そういった場合に、ご自身の口蓋から歯肉を部分的に採取し、目的とする部位へ移植する事があります。採取された部位については、適切に管理されていれば、1ヶ月程度で治癒します。移植手術による利点は、見た目や機能的(食べかすが溜まりにくく清掃のしやすい)口腔内環境にする事ができる事です。欠点としては、外科手術になること、審美目的の場合は、保険適応では無いため費用がかかる事、治療期間が外科処置の分だけ余分にかかる事などが挙げられます。
治療後
治療前(初診時)と比べて、歯の大きさのバランスが整い、歯ぐきの黒ずみも消えてきれいになりました。また、ジルコニア・セラミックを被せているので、審美性が高いことはもちろん汚れがつきにくく、歯ぐきなどの歯周組織に対してもやさしい治療と言えます。
完全に左右対称にするためには、左上犬歯を部分矯正して、右側犬歯の位置に合うようにしなければなりませんが、緑色ラインのように歯ぐきのラインもほぼ揃い、患者様の満足される審美へと改善されました。通常の被せなおすだけの治療では、歯が長くなってしまったり、歯ぐきの黒ずみは消えません。このケースでは、歯周形成外科という審美性を得るための特殊な歯ぐきの手術を行っています。
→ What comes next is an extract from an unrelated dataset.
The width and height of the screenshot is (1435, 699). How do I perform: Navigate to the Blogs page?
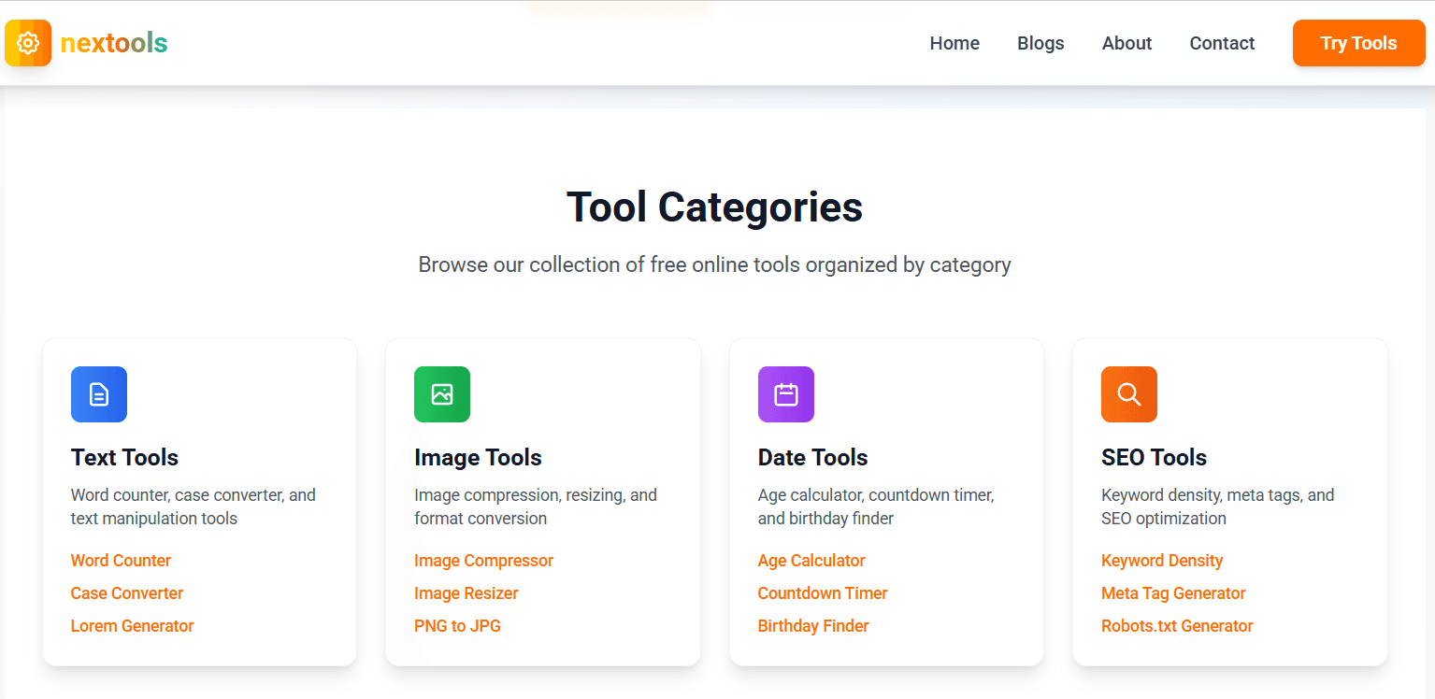(x=1040, y=43)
注)このケースは、審美目的の治療ですので保険適応外となります。
- 治療期間
- 約1.5年
- 費用
- 歯ぐきの移植手術:22万円(税込)
ジルコニアセラミッククラウン:23.1万円(税込)/本 ➡ 137.5万円(税込)(5本治療) - リスク
- ジルコニアセラミックは、強度の観点から、噛み合わせによっては割れたりするリスクがあります。歯ぐきの移植手術は、移植片(採取した組織)が壊死するリスクもあります。
人工歯(セラミックなど)の製作にあたり、支台歯(治療する自分の歯)を削ります。製作する人工歯について、歯の形(形態)、色は、可能な限り希望に沿うよう努力しますが、治療する支台歯(自分の歯)の隣の歯や、対合歯(噛み合う相手の歯)の位置などの状態により様々な制約を受けます。歯科医師、歯科技工士の診断により、治療後の人工歯の破折、脱離(はずれる)、支台歯(治療する自分の歯)自体の破折、脱離が予測される場合は、それを防ぐために歯を削れる量が制限されるため、ご希望とされる色や形(形態)にできない場合もありますので、予めご了承ください。
治療費、期間、リスクはあくまで参考(目安)であり、患者個々の状態により異なる場合があります。結果を保証するものではございませんので、必ず主治医と相談してください。